In fact, I didn’t even know how to write a CV and had to ask a smart friend, who dictated it to me, and I remember it had words such as ‘hardworking’, ‘obedient’ and ‘quick learner’.
At that time I didn’t realise it, but now when I think over it, it seems like I was applying for the position of a slave.
The covering letter was even more cloying and cringe-worthy and had words such as ‘Respected Sir’ and ‘Please Give Me a Chance’. It ended with the breathless words, “I eagerly await your response,” which seemed like Romeo pining for his Juliet. Fresh out of college, where I never really learned anything useful, and out in a world teeming with job applicants, I was ready to praise my future employer to extreme lengths and thought the only way to get a job was to butter my way up. I was reminded of my job search in the early days after reading a report in yesterday’s Gulf News about job seekers fudging their CVs.
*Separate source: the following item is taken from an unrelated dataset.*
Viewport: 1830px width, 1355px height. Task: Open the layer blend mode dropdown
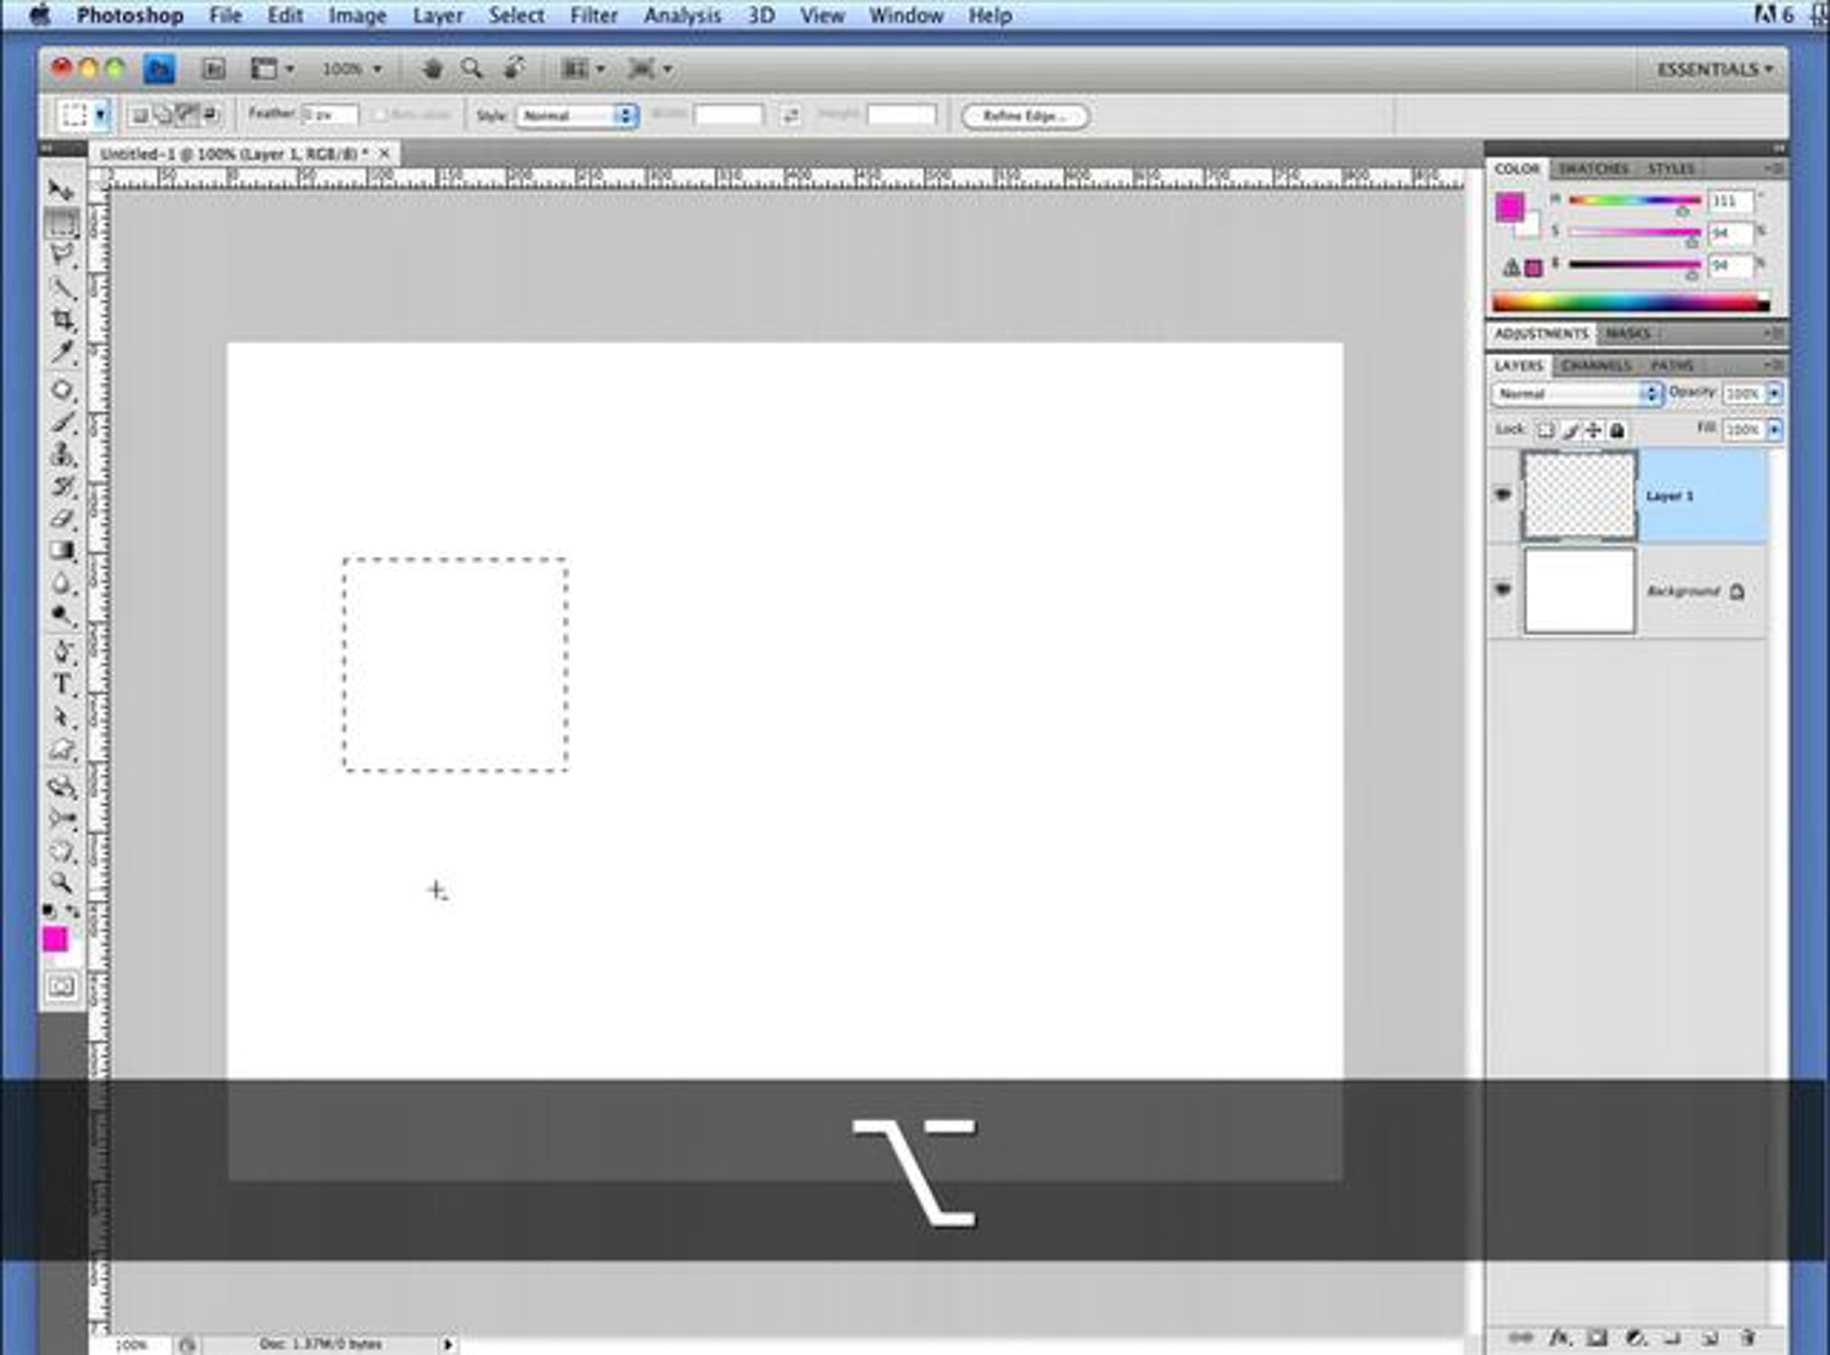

The report said that a manager of an IT company was puzzled to see that in the sheaf of applications, 30 applicants had worked earlier for the same firm.
It was also found that a man sitting in a one-room office in New Delhi was pretending to be the HR manager of an IT firm and was verifying the experience of fake job applicants, for a price.
I was not smart enough at that time to find such a con man, but I thought if I used big words in my CV, it would impress my future boss. So on top of the paper I typed ‘Curriculum Vitae’, letting him know that I knew what was the full form of CV.
However, I didn’t know what it meant, so I looked it up and thought it was too ancient and wrote ‘Bio-Data’ instead. After that, I filled in inane stuff, since I had zilch experience, such as my interesting hobby of stamp-collection and to show that I was well read, I listed the names of the latest James Hadley Chase best-sellers and used some trite expressions from his crime fiction books to describe myself.
Needless to say, I did not get the job. I finally got a foothold in my profession only after a friend, whose uncle knew a crime reporter in the local newspaper, introduced me to him.
I still hadn’t learned my lesson that CVs were useless for landing a job and when we migrated to Canada, I would sit in the local library and send off dozens of letters to strangers. But this time, I was a little smarter and had copied the job application from a template in Microsoft Word.
It was now called a resume (pronounced with a short “eh” at the end) and I had to tell my future boss what my objectives were if I worked for him. My main objective was to make money, but I was told you are not supposed to say that as it sounds greedy and that employers like people who work for free or for a slave’s wage.
Things don’t seem to have changed much over the years and I was reading an article in Linkedin, a social network website for professionals, that job applicants are still using trite words such as “driven”, “motivated”, “creative” and “responsible” to describe themselves. But they are helpless as the applicant tracking system is programmed with these buzzwords.
What job applicants should really know in these tough times is that man in that one-room office.